In the following we describe how State, Algebra and Operations are used together within the stepper implementations.

Operations

Notation

Operations: The operations type
Value1, ... , ValueN: Types representing the value or time type of stepper
Scale: Type of the scale operation
scale: Object of type Scale
ScaleSumN: Type that represents a general scale_sum operation, N should be replaced by a number from 1 to 14.
scale_sumN: Object of type ScaleSumN, N should be replaced by a number from 1 to 14.
ScaleSumSwap2: Type of the scale sum swap operation
scale_sum_swap2: Object of type ScaleSumSwap2
a1, a2, ...: Objects of type Value1, Value2, ...
y, x1, x2, ...: Objects of State's value type

Valid Expressions

Name	Expression	Type	Semantics
Get scale operation	`Operations::scale< Value >`	`Scale`	Get `Scale` from `Operations`
`Scale` constructor	`Scale< Value >( a )`	`Scale`	Constructs a `Scale` object
`Scale` operation	`scale( x )`	`void`	Calculates `x *= a`
Get general `scale_sum` operation	`Operations::scale_sumN< Value1 , ... , ValueN >`	`ScaleSumN`	Get the `ScaleSumN` type from `Operations`, `N` should be replaced by a number from 1 to 14.
`scale_sum` constructor	`ScaleSumN< Value1 , ... , ValueN >( a1 , ... , aN )`	`ScaleSumN`	Constructs a `scale_sum` object given `N` parameter values with `N` between 1 and 14.
`scale_sum` operation	`scale_sumN( y , x1 , ... , xN )`	`void`	Calculates `y = a1x1 + a2x2 + ... + aN*xN`. Note that this is an `N+1`-ary function call.
Get scale sum swap operation	`Operations::scale_sum_swap2< Value1 , Value2 >`	`ScaleSumSwap2`	Get scale sum swap from operations
`ScaleSumSwap2` constructor	`ScaleSumSwap2< Value1 , Value2 >( a1 , a2 )`	`ScaleSumSwap2`	Constructor
`ScaleSumSwap2` operation	`scale_sum_swap2( x1 , x2 , x3 )`	`void`	Calculates `tmp = x1`, `x1 = a1x2 + a2x3` and `x2 = tmp`.

Algebra

Notation

State: The state type
Algebra: The algebra type
OperationN: An N-ary operation type, N should be a number from 1 to 14.
algebra: Object of type Algebra
operationN: Object of type OperationN
y, x1, x2, ...: Objects of type State

Valid Expressions

Name	Expression	Type	Semantics
Vector Operation with arity 2	`algebra.for_each2( y , x , operation2 )`	void	Calls `operation2( y_i , x_i )` for each element `y_i` of `y` and `x_i` of `x`.
Vector Operation with arity 3	`algebra.for_each3( y , x1 , x2 , operation3 )`	void	Calls `operation3( y_i , x1_i , x2_i )` for each element `y_i` of `y` and `x1_i` of `x1` and `x2_i` of `x2`.
Vector Operation with arity `N`	`algebra.for_eachN( y , x1 , ... , xN , operationN )`	void	Calls `operationN( y_i , x1_i , ... , xN_i )` for each element `y_i` of `y` and `x1_i` of `x1` and so on. `N` should be replaced by a number between 1 and 14.

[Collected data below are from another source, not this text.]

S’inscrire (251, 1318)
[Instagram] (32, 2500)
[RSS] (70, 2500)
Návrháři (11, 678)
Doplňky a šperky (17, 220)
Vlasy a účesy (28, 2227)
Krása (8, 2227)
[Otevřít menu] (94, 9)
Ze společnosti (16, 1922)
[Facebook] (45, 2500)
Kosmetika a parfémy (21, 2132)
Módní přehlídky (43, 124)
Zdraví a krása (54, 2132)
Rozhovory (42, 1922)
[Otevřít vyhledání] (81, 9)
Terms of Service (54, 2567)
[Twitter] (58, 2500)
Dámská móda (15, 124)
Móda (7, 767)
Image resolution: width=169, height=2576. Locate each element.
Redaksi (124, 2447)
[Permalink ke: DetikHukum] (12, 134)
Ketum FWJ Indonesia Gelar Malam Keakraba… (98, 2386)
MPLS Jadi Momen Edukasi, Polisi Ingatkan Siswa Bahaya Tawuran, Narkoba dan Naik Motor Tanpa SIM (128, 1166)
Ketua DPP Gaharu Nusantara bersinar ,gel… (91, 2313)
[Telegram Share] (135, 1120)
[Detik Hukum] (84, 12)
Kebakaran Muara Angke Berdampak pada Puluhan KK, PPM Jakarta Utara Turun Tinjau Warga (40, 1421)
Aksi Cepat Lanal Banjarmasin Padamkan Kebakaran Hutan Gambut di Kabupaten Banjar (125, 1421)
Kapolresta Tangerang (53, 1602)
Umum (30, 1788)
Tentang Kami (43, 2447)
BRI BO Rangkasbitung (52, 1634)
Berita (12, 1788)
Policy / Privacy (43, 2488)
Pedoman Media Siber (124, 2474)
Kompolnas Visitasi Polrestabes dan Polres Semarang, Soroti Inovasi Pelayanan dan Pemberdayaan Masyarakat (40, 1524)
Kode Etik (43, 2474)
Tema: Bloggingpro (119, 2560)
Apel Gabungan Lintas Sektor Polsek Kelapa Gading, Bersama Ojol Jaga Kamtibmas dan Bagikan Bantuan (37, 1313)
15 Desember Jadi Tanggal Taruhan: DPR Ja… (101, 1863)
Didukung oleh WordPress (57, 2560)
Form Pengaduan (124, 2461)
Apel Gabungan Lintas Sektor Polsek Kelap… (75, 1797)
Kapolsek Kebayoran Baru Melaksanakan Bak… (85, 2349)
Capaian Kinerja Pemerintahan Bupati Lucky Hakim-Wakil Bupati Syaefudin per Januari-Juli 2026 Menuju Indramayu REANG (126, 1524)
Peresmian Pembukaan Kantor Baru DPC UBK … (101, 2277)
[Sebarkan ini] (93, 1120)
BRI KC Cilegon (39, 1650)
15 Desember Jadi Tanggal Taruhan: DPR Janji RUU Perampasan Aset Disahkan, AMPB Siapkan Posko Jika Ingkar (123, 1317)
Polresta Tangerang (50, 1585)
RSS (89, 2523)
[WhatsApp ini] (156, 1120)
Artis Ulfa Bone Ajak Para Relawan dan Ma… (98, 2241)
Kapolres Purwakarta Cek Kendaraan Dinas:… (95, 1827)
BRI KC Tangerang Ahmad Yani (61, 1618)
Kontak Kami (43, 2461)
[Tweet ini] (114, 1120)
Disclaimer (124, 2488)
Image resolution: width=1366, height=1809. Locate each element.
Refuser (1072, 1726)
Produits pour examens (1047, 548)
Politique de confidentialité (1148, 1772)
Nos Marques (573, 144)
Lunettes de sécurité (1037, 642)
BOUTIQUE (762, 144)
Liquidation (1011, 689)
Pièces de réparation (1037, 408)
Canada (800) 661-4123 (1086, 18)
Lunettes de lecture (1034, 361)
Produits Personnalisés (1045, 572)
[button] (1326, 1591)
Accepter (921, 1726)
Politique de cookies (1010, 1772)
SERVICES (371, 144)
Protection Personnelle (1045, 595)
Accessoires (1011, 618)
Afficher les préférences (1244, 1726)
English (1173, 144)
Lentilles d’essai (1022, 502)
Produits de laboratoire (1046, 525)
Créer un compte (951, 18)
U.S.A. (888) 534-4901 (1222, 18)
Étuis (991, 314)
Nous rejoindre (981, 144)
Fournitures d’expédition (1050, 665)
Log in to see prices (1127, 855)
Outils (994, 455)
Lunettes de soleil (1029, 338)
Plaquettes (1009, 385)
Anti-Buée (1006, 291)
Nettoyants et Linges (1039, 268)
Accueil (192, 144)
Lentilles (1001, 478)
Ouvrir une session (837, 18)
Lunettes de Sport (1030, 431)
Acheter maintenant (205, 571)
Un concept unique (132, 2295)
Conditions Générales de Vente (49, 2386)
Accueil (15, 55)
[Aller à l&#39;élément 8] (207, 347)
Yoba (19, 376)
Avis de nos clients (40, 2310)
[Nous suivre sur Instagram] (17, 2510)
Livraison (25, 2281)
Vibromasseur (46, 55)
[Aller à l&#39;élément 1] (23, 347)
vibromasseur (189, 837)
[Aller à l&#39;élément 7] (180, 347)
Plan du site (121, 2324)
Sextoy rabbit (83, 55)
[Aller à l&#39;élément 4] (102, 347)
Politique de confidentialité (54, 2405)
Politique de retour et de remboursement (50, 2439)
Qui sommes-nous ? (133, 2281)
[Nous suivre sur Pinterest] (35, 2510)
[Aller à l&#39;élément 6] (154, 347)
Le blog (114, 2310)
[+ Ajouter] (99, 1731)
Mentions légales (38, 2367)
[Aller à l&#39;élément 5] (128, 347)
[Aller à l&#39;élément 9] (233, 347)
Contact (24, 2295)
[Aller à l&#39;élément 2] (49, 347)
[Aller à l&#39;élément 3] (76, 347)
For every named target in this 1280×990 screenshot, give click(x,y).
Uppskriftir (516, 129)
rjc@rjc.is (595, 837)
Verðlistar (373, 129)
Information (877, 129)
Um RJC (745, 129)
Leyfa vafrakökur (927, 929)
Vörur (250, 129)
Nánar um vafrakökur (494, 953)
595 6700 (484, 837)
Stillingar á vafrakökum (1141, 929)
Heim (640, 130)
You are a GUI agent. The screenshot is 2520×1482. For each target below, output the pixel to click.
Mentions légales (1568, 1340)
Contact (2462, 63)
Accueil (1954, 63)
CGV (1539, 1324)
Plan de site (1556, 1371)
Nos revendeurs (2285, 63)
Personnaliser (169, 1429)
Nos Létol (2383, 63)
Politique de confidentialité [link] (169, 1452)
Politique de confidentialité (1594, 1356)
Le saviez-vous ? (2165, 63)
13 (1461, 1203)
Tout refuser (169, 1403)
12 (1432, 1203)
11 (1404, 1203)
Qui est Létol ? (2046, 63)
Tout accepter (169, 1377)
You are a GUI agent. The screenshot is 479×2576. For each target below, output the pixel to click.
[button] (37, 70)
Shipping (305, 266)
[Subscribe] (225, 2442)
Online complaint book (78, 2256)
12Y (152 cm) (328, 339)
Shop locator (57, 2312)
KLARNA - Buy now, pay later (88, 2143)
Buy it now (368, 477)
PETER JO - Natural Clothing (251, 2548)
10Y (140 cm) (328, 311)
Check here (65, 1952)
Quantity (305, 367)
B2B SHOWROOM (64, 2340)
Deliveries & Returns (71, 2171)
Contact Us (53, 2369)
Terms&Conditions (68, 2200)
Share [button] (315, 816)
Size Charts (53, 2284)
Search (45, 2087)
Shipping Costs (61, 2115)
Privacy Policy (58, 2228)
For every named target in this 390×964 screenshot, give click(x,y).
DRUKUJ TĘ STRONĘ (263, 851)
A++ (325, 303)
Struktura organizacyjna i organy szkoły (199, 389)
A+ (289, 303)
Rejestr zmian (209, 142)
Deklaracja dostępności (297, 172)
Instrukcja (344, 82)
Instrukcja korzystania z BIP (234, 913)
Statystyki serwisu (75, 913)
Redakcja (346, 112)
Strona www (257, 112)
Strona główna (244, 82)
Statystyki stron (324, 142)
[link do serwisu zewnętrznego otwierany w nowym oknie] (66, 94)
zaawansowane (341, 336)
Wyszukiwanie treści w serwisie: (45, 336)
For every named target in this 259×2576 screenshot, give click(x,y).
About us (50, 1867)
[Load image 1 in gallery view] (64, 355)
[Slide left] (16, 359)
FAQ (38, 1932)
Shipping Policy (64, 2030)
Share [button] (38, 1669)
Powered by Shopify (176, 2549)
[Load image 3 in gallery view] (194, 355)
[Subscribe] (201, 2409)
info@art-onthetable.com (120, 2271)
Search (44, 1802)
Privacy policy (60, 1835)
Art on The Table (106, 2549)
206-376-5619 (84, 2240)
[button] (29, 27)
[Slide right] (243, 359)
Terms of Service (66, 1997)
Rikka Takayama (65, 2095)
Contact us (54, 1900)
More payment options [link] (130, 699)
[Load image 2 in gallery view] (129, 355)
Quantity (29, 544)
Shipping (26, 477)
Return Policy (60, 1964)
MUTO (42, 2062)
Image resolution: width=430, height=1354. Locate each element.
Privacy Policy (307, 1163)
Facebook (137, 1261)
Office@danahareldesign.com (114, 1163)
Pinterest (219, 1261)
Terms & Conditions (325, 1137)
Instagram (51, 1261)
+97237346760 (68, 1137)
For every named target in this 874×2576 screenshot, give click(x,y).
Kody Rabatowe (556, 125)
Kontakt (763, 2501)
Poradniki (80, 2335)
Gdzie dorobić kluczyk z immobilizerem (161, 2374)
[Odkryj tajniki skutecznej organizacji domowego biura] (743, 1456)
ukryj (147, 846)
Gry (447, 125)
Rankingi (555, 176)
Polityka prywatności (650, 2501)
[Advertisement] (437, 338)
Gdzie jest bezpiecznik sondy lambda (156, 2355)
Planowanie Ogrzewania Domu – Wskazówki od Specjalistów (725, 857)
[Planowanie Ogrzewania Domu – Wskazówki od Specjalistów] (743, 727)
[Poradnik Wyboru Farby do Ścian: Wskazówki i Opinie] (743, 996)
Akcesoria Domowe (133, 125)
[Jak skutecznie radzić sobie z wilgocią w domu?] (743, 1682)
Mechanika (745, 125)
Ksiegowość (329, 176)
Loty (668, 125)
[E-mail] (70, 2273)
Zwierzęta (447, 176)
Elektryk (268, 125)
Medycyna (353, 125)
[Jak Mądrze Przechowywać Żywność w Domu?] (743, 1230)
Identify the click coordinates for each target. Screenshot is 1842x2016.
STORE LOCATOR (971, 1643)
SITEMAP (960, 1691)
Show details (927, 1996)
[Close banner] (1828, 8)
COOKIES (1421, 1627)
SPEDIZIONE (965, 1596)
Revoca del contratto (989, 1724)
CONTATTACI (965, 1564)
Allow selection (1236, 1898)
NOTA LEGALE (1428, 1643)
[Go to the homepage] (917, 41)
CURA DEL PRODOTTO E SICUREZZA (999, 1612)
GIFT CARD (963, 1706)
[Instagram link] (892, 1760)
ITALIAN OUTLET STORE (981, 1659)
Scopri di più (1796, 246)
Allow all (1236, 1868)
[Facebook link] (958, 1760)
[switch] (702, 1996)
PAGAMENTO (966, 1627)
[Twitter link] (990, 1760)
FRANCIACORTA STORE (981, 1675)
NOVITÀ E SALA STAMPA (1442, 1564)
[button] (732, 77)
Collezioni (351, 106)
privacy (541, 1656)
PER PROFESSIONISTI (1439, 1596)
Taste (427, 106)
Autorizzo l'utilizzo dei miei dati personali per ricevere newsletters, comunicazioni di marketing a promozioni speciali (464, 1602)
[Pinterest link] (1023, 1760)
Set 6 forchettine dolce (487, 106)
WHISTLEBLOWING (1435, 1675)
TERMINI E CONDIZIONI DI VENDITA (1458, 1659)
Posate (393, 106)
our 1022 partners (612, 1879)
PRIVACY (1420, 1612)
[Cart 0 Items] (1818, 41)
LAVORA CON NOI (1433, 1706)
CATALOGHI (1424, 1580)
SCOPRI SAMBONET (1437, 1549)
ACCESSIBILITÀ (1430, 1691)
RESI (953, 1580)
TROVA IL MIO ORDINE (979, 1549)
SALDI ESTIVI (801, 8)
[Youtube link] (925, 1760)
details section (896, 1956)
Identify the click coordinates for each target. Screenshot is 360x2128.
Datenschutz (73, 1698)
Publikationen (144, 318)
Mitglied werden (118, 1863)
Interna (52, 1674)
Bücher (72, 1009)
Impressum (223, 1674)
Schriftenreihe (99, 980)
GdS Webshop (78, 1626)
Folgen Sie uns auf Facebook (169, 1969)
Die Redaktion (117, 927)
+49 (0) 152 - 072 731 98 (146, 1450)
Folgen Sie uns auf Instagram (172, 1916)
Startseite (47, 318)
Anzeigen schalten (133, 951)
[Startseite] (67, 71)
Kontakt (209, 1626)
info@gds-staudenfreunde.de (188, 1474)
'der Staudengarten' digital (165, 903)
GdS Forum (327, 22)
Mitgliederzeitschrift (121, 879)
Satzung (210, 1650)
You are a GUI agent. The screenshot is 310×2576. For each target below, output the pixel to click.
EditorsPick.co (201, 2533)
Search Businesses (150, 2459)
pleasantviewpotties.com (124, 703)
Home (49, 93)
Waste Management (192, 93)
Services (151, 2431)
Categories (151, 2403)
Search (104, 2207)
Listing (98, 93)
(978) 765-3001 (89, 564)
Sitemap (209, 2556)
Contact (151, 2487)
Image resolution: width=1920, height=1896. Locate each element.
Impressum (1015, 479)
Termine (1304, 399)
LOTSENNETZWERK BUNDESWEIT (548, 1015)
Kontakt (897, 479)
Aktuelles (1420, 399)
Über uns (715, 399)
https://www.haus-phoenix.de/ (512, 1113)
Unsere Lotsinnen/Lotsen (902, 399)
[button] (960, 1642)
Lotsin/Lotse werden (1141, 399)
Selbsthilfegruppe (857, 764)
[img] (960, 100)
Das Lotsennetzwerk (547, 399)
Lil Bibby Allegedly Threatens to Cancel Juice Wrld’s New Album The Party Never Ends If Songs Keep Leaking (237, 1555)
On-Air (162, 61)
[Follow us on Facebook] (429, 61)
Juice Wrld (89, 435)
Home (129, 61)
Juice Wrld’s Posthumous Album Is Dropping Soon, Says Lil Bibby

Pre-Defined implementations

As standard configuration odeint uses the range_algebra and default_operations which suffices most situations. However, a few more possibilities exist either to gain better performance or to ensure interoperability with other libraries. In the following we list the existing Algebra/Operations configurations that can be used in the steppers.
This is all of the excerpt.